Improving Applications with Browser Extensions

Improving Applications with Browser Extensions

Nowadays many applications and services are accessed with a browser. This is good for users because the interface is familiar. It is good for developers too, because their applications are accessible from any device or operating system where a browser is available.

A less well-known advantage of browsers is that they make it possible to improve an application, without modifying the software of the application itself in any way. This customization is done using browser extensions, the subject of this post. Extensions are also known as add-ons and are often confused with plugins. Before going into any technicalities, let me tell you two stories.

Story #1 – Improving existing functions

This is a hypothetical story, with you as the hero. Often you complain about a well-known enterprise application used in your company. Let’s call this application TLA (the famous Three Letter Acronym). Every few weeks you must pick facts and figures from TLA to write a report. The info is scattered around multiple pages, requiring much clicking and copy-pasting to get the work done. The process is repetitive, time-consuming, boring, and error prone. What you want from TLA is easier access, with all the information consolidated into one page.

Let’s look at two different solutions. First, there is the bureaucratic way: you make a request for improvement to the vendor of the software, then you pray. Second, there is the do-it-yourself solution. Luckily, the user interface of TLA is not fully proprietary, but is built on standard browser technology. All the data for your reporting is already in the browser. The real problem is getting out the relevant information. Because a browser is programmable, it can be instructed to perform all the necessary steps automatically, quickly, and without errors. If you are really lucky, somebody has already solved a similar problem, and has made the solution available as a browser extension.

Many browser extensions are available to read tabular data from websites into a spreadsheet. Most are designed for specific sites, but some are more general. When the data is on multiple pages, some extensions are smart enough to navigate automatically until all pages have been loaded. Maybe the TLA interface is too clumsy for a standard extension to find the data. In this case, it is necessary to create a custom extension. It is usually not a very difficult task. If you cannot do it yourself, you can pay someone to do it for you.

So, our two solutions for improving the TLA user experience can be summarized as “pray or pay”. In the happy case where an existing extension solves the problem, the price is usually small, sometimes even zero. More important, “pay” certainly beats “pray” on delivery, since vendors, especially big ones, are unlikely to modify their product for your particular use-case.

Story #2 – Providing new functions

Now a real story.
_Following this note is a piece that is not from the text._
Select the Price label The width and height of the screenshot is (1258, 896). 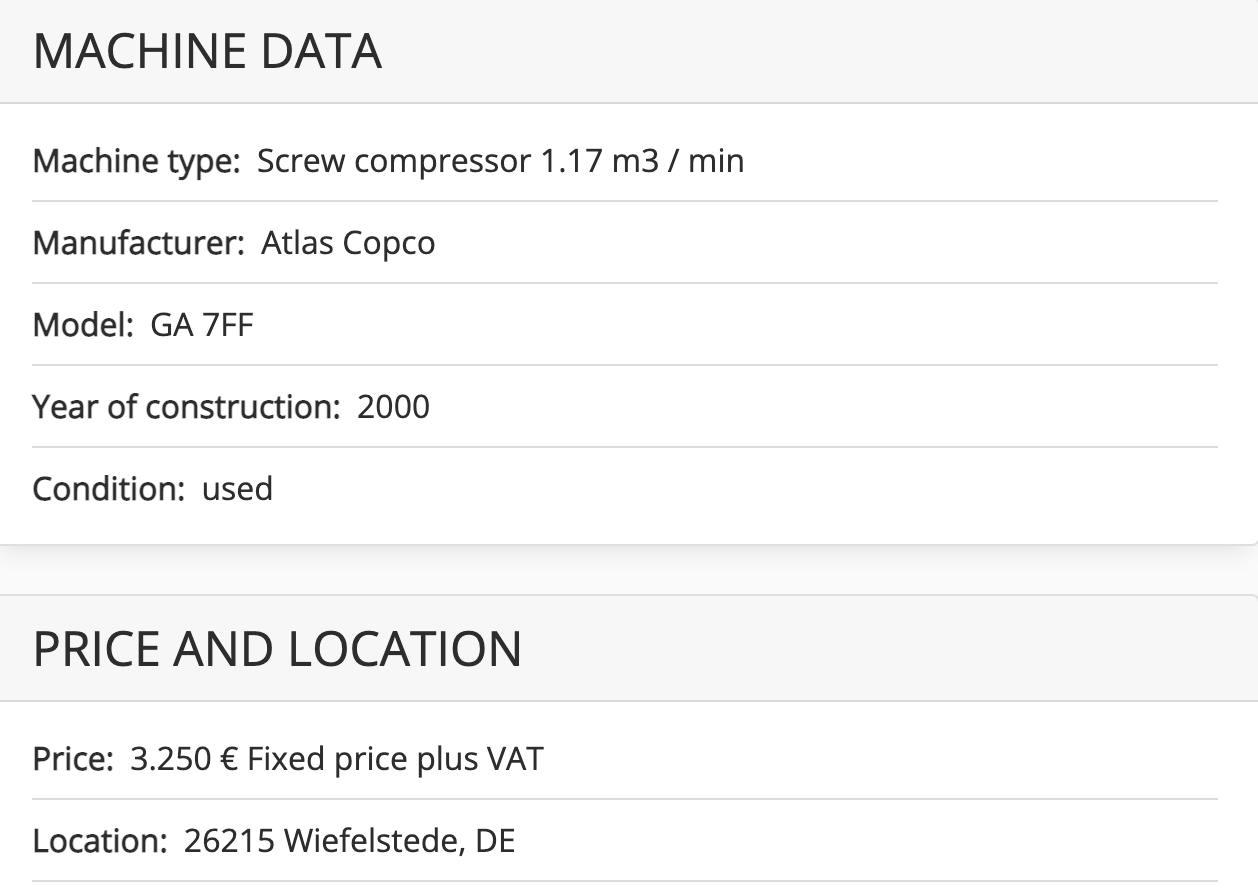(x=74, y=759)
Once upon a time, a company had people spending many hours every single day to review hundreds and hundreds of web pages, hunting for verify specific information. The really interesting information could be found only on a small subset of websites, and had then to be handled by following complicated guidelines. A large part of the job was mechanical and repetitive but identifying the relevant information required specialized knowledge. The whole process was time-consuming and days frequently ended with a backlog of unfinished work. As part of a larger solution for the company, PENTAG created a custom browser extension to partially automate the task. Thanks to that simple solution, the time required by the task was massively reduced and the experts could now apply their talent to other important activities. For the company it was a significant increase in productivity at a modest price.

How does it work?

A browser is a complex and sophisticated product, which provides numerous services to applications, like message passing between unrelated websites, local database storage, and much more. Applications use these services through well-defined Application Programming Interfaces (APIs).
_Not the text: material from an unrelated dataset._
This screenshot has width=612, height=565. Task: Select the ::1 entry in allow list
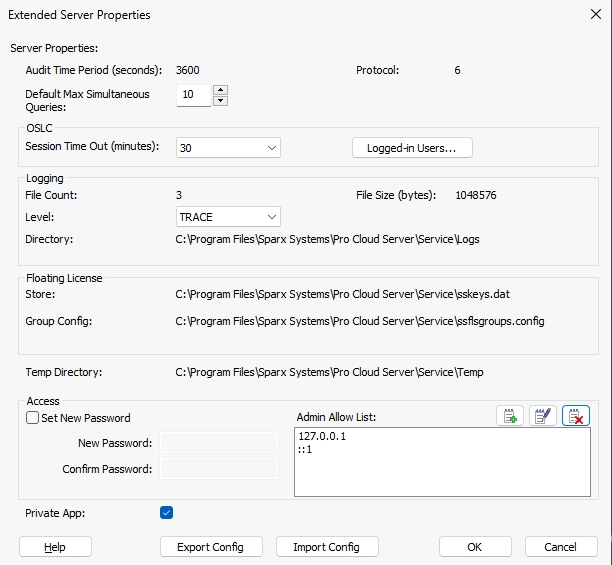[x=306, y=450]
Let’s try a simplified and non-technical description of the internals of a browser. Each domain runs in a private execution environment in the browser. (A domain corresponds roughly to a website.) Usually, multiple domains are present in the browser at the same time. Each one has its own environment, strongly separated from others. The browser itself runs in its own protected environment, from which it can supervise and provide services to all others. Browser extensions can be installed in the browser by the user and each one runs in yet another separate environment. Extensions request services from the browser through various APIs and can modify the behavior of websites loaded in the browser, but in a very controlled manner.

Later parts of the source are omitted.